As the ratatouille bubbled along, Katie unwrapped pinkish white Sea bass filets and laid them skin side up in a hot pan lined with olive oil. They popped and sizzled delightedly. 


After a couple of minutes, she turned the filets and then moved the pan to a preheated oven. Around 7 minutes later she pulled the fish, took its temperature and declared it done, nestled it in a bed of ratatouille, added some fresh basil, topped off my wine and met me at the table, where she found me, napkin in my lap and clutching my knife and fork caveman-style.



Like the appetizer, I was anticipating goodness, but I got greatness. As she promised, the fish was buttery, and the ratatouille complex. It was filling without being heavy.

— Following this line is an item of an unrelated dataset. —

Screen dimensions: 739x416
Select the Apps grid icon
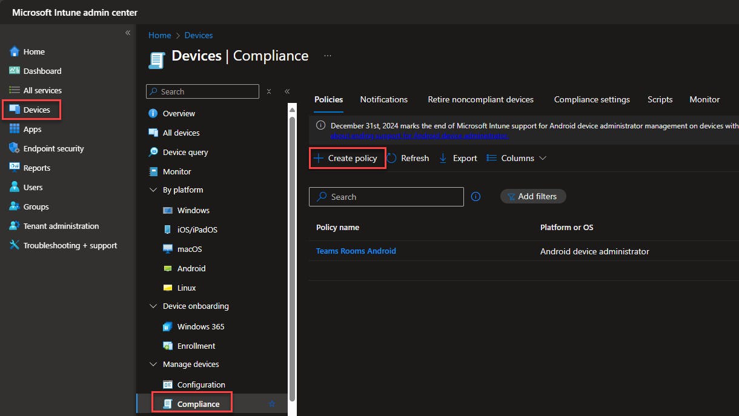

As we ate, Katie told me how I could turn the leftover Cannellini beans into white bean hummus and the ratatouille into vegetable soup or pasta sauce, and I told her about this really great app I'm going to invent.

The end. 

P.s. Exact recipe coming soon!

Want Katie to cook for you or with you? It'd make for a great date, girls' night in or introduction to cooking for your kids. Her company, Whisk is based in Arlington, and you can follow her on twitter: @whiskkitchen 


 

*This is obviously not her name. It's really Tammy.
**Avoiding us like the plague
***She never actually said anything to this effect, but I'm really good at reading people.

2 comments:

  1. I bet CAV can make a mean grilled chicken....is that on the menu? Since I have the palate of 3rd grader, I don't even know what ratatouille is....I thought it was just the name of a Pixar Film about the life of a Rat? No? ........Bueller?

    ReplyDelete
    Replies
    1. Egan, maybe I could write a post about how to cook Egan chicken. It would go something like this: place raw chicken on plate, set in microwave. Cook on high until rubbery. Let stand one minute. Serve with Uncle Ben's microwave minute rice. Repeat daily for the REST OF YOUR LIFE.